She repaid them, however, by adroit educational remarks.
“How stupid of me again!” she said once. “I held out my hock glass for the champagne! Do tell me again which is which, dear Mrs. Maper.”
“I suppose you never had a drink of champagne in your life afore you come here,” said Mrs. Maper, beamingly. And she indicated the port glass.
“No, no, Lucy, don’t play pranks on a stranger,” her husband put in tactfully. “It’s this glass, Miss O’Keeffe.”
“Oh, thank you!” Eileen gushed. “And this is what? Sherry?”
“No, port,” replied Mr. Maper, scarcely able to repress a wink.
“You’ll have to tell me again to-morrow night,” said Eileen, enjoying her own comedy powers. “My poor father tried to teach me the difference between bird’s-eye and shag, but I could never remember.”

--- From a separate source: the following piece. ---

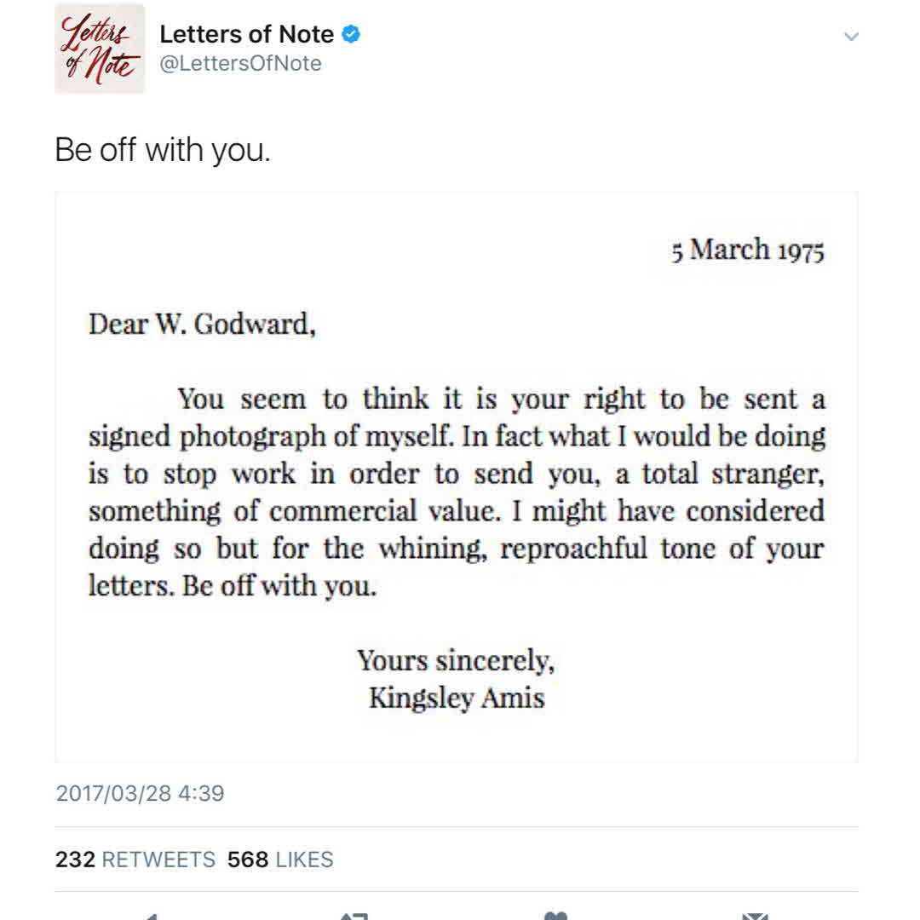View the 232 Retweets list

(x=135, y=860)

“Ah, Bob’s the boy for teaching you that,” guffawed the mill owner. “I stick to half-crown cigars myself.” His wife shot him a dignified rebuke, as though he were forgetting his station in undue familiarity.
Afterwards Eileen wondered who Bob was, but at the moment she could think of nothing but the farcical complications arising from the idea of Mrs. Maper’s providing Mr. Maper with a male companion secretly to improve his manners. Of course the two companions would fall in love with each other.
After dinner things usually woke up a little, for Eileen was made to play and even sing from the scores of “Madame Angot” and other recent comic operas—a form of music that had not hitherto come her way, though it was the only form the music-racks held to feed the grand piano with. Not till the worthy couple had retired, could she permit herself her old Irish airs, or the sonatas and sacred pieces of the Convent.
VI
Accident—the key to all great inventions—supplied Eileen with a new way of educating her mistress. The cook had been impertinent, Mrs. Maper complained. “Why don’t you hunt her?” Eileen replied. Mrs. Maper corrected the Irishism by saying, “Do you mean dismiss?” Eileen hastened to accuse herself of Irish imperfections, and henceforward begged to learn the correct phrases or pronunciations. Sometimes she ventured apologetically to wonder if the Irish way was not more approved of the dictionary. Then they would wander into the library in the apparently unoccupied wing, and consult dictionary after dictionary till Eileen hoped Mrs. Maper’s brain had received an indelible impression.